Le Tribunal militaire de Yaoundé a été le théâtre de la plaidoirie éhontée du commissaire du gouvernement pour d'une part retoquer, c’est-à-dire refuser la qualité de partie civile de l'État du Cameroun dans cette affaire et d'autre part, préparer l'opinion nationale et internationale à la célébration envisagée de la libération des acteurs majeurs de cette macabre besogne à savoir : Jean-Pierre Amougou Belinga, PDG du groupe l’Anecdote et Léopold Maxime Eko Eko, ancien DG de la DGRE.

Une décision controversée qui soulève des questions sur l’impartialité et l’indépendance du système judiciaire. Encore plus incroyable, c’est que cette décision a été rendue à la demande du commissaire du gouvernement pourtant censé représenter l’État et par là, la société toute entière. L’État s’est donc vu refuser tout accès à un procès équitable. Pis, il lui sera imputé sans même attendre les déclarations de culpabilité des accusés, la responsabilité de toutes les futures condamnations.

Consignes de l'exercice =>
a) Dites si chacune des affirmations suivantes concorde avec l'extrait, en répondant par oui ou par non et en citant exactement les mots de l'extrait qui permettent de trancher. (i) Le commissaire du gouvernement a plaidé pour que l'État du Cameroun obtienne la qualité de partie civile. (ii) Léopold Maxime Eko Eko est présenté comme ancien DG de la DGRE. (iii) La décision a été rendue à la demande du commissaire du gouvernement.
b) Recopiez sans rien changer tout le passage de l'extrait qui va de « Le Tribunal militaire » jusqu'à « de la DGRE. » inclus.

Données fournies =>
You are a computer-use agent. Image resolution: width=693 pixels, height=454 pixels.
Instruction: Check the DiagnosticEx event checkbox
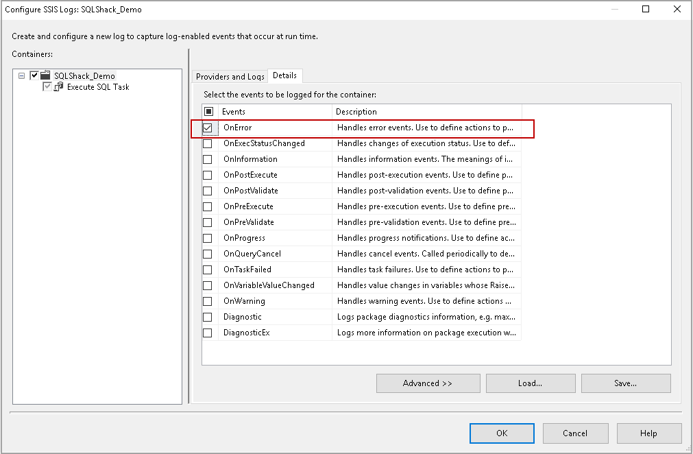click(208, 333)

Réponses numérotées =>
a)
(i) Non : « retoquer, c’est-à-dire refuser la qualité de partie civile de l'État du Cameroun ».
(ii) Oui : « Léopold Maxime Eko Eko, ancien DG de la DGRE ».
(iii) Oui : « cette décision a été rendue à la demande du commissaire du gouvernement ».

b)
Le Tribunal militaire de Yaoundé a été le théâtre de la plaidoirie éhontée du commissaire du gouvernement pour d'une part retoquer, c’est-à-dire refuser la qualité de partie civile de l'État du Cameroun dans cette affaire et d'autre part, préparer l'opinion nationale et internationale à la célébration envisagée de la libération des acteurs majeurs de cette macabre besogne à savoir : Jean-Pierre Amougou Belinga, PDG du groupe l’Anecdote et Léopold Maxime Eko Eko, ancien DG de la DGRE.